Воспоминания о годах студенчества интонационно и стилистически перекликаются с главой о ВГИКе, которую мы бы отметили подзаголовком «заметки мастера», а лучше – «ностальгические заметки». Именно здесь наиболее ощутимо присутствие автора, здесь – сфера наивысшего самовыражения мемуариста, сюда сходится множество линий его жизненного и духовного пути. А сквозь тонкую паутину грусти, иронии и самоиронии, недосказанности читаются надежда на преемственность и экзистенциальный страх забвения.
Книга издана на средства Эдуарда Аркадьевича Штейнберга. В подготовке издания принимала участие Галина Иосифовна Маневич.
Воспоминания надо писать не торопясь, медленно перебирать пережитое, дегустируя события, людей, облекая прошлое в слова достойные, правдивые и нужные.
Но мысли теснятся в голове, одно воспоминание толкает другое и вызывает новую серию картин ярких или размытых временем. Одни – казалось бы, совсем пустяковые – события просматриваются до мелочей. Другие – очень важные, порой решающие – погрязли где-то в дебрях памяти и мучительно не поддаются восстановлению.

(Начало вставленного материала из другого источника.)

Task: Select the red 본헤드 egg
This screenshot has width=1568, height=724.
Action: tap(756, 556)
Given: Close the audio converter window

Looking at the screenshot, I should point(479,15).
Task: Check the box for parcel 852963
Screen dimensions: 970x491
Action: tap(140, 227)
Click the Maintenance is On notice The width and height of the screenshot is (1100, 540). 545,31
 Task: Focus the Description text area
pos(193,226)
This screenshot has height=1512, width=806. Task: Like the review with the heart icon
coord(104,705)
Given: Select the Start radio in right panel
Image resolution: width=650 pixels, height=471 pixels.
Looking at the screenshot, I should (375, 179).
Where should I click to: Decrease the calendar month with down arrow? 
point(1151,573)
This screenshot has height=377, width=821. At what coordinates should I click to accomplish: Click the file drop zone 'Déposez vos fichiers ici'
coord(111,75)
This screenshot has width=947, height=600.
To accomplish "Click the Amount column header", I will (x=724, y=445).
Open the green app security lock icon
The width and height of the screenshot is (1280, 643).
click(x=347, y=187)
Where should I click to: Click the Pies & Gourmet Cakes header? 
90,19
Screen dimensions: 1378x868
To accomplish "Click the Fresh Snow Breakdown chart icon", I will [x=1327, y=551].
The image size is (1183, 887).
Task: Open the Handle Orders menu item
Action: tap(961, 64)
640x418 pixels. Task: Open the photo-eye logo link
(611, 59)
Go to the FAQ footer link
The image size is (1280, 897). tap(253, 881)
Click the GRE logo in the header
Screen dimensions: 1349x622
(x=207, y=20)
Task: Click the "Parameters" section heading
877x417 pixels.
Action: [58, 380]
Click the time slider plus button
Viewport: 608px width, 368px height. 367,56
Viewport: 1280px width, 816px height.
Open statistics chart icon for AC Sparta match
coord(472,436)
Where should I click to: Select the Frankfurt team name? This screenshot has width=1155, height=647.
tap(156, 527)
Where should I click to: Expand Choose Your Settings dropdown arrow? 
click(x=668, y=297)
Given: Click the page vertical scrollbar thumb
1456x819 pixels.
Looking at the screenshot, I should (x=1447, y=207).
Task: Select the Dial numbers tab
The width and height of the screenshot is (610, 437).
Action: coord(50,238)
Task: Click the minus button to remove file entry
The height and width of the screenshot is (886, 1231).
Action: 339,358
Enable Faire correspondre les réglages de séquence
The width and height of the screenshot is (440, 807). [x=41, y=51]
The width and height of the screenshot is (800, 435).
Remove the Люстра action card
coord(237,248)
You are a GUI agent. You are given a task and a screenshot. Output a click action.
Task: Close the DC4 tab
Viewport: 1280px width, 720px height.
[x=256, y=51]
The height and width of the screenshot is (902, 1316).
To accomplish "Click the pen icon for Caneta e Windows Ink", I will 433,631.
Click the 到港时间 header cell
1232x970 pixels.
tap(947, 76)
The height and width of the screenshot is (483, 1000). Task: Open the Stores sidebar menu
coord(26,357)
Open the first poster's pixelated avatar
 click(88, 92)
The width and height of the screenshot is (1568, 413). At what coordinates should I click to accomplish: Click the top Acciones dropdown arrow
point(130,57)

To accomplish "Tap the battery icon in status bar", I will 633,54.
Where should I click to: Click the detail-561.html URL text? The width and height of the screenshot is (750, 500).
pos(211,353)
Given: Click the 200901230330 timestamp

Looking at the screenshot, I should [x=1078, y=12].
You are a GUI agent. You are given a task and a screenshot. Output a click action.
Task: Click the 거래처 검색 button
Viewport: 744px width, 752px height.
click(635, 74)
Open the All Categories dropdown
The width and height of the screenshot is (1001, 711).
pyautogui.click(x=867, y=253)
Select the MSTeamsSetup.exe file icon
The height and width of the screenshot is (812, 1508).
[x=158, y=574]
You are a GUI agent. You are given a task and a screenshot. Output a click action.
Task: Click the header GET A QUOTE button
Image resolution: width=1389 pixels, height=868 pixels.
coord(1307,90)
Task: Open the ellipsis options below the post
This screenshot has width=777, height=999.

И спросить не у кого, и прочесть негде: не записал, не расспросил вовремя, а людей уже нет, лишь в сердце тоска по ним и по невозвратимости пережитого.
Всю жизнь писал я быстро: уроки, чтоб скорей отделаться, статьи в номер диктовал даже на линотип в типографии, заключения на сценарии и фильмы – стенографистке, сценарии – под угрозой отказа в пролонгации, пьесы – к началу сезона, все – к определенному сроку, по договору, на одном дыхании, а потом в изнеможении отдавал и порою совсем не читал написанного.
И вот перо бежит и все не угонится за вспышками памяти, а срок не назначен, и договора нет, и спешить некуда, никто этих записей не ждет. Только сама память почему-то беспокоит – быть может, боится забвения, как смерти.
Написал несколько не связанных друг с другом картин жизни, черты людей в профиль и в фас: моменталки и групповые портреты – как видел, как умел, но, пожалуй, в первый раз без оглядки, не как нужно, а как знал, как понимал, как было.
Пусть эти строки будут «скрепкой» к разрозненным листкам записанных наспех раздумий над прошлым.
* * *
Моя родословная. Какие обязывающие слова. Кому может быть интересна родословная моей скромной персоны? Вместе с тем родословная всю жизнь с тобой: это становится особенно ясно к концу жизни. Все время ты в ее кругу, ты ею определен, ей обязан своими привычками, настроениями, не только в себе, но и в детях своих видишь ее приметные и властные черты.
Часто говорят: «он из хорошей семьи», не менее часто: «в семье не без урода». Это одна и та же мысль, подтвержденная с разных сторон. Мне кажется, именно родословная определяет многое из того, что произошло и что могло произойти.